We come from the land of the consultancy. A land where the promise of solutions reigns supreme. Where a brief presents a problem to be solved and a process is built around coming up with the goods. It’s a black and white, binary kind of world.

It’s also a world that can create a comfort zone for consultants. A brief is a tight, neatly defined space to work within. It usually comes from a source who you presume has good reason to present the problem as articulated. So, if you come up with a ‘good’ solution, you’ve done a good job. Problem solved.

It’s understandable that there’s reverence for the expert consultants; the problem-solving geniuses; the super smart people who can articulate or create the solutions.
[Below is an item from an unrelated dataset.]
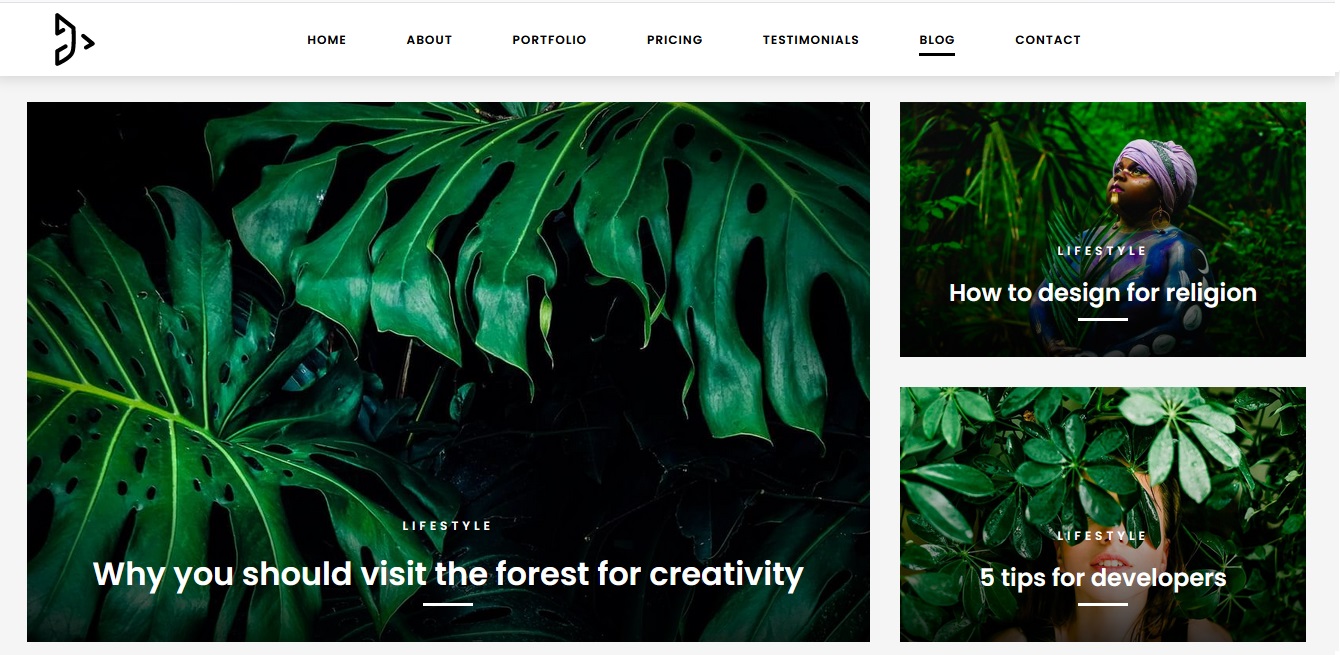The image size is (1340, 655).
Task: Click Lifestyle category above religion post
Action: (1103, 251)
Fair dues to those who deliver.

So, why has problem-solving lost its lustre?

When we started Everyhow one of the first things we decided was that we wouldn’t be a problem solver. We didn’t want to be an expert consultancy or a group of problem-solving geniuses.

Why? Well, in our experience on both sides of the consultancy/client fence, we’d seen some flaws in the consultancy-side ‘problem solver’ proposition, and also in the client-side M.O. of setting ‘problems to be solved’. Roughly, they were these:

  1. The world moves too fast for solutions. Solutions denote fixed responses to fixed tasks. This doesn’t work any more. As fast as you can solve a problem, a new one will emerge that supersedes the old.
  2. A consultancy rarely has all the answers. Their ability to develop the right solution is dependent on a million oscillating factors; some of these may be in their control (talent, methodology, experience) and some may be out of their control (access to the right information and insight, acute understanding of business conditions, wide-ranging stakeholder interests).
  3. Bringing in problem-solvers is a waste of resource. There is a heavy outsourcing rhythm within many large organisations. This reliance on external help not only burns through cash resources, it also neglects an organisation’s human resources. Why outsource the things that matter most? Why miss the opportunity to utilise and up-skill your workforce?
  4. The language of ‘problems’ is laced with negativity. Spending your days dwelling on problems informs a distinctly cup-half-empty outlook. If organisational life is all about dealing with ‘problems’, then we’d better play some very optimistic music in the elevators to keep people’s spirits up.
  5. We’re all running around solving problems but are we asking the right questions?

This last point is the nail hit on the head. Is that brief you’re holding asking the right question? What are we really trying to explore? How can we stimulate the best possible response to the scenario we find ourselves in?

Is there a better question to be asked?

The better question is one that cuts to what’s most important. This is articulated eloquently by Decision Scientists Tom Pohlmann and Neethi Mary Thomas here: “In order to make the right decisions, people need to start asking the questions that really matter.”

The better question is one that encourages the broadest possible exploration in response, that can push you to unthink things you’ve always thought. It should be, in the words of Warren Berger (author of the excellent ‘A More Beautiful Question’), “ambitious” and “catalytic”. It should should start with ‘why’, rather than ‘what’ or ‘how’ (you can follow up with those once you’ve explored the ‘why’).

The better question is one that should be strategically engineered, finely crafted and articulated with precision. As Dan Moulthrop says in his great TED talk on the art of asking questions, “words matter”.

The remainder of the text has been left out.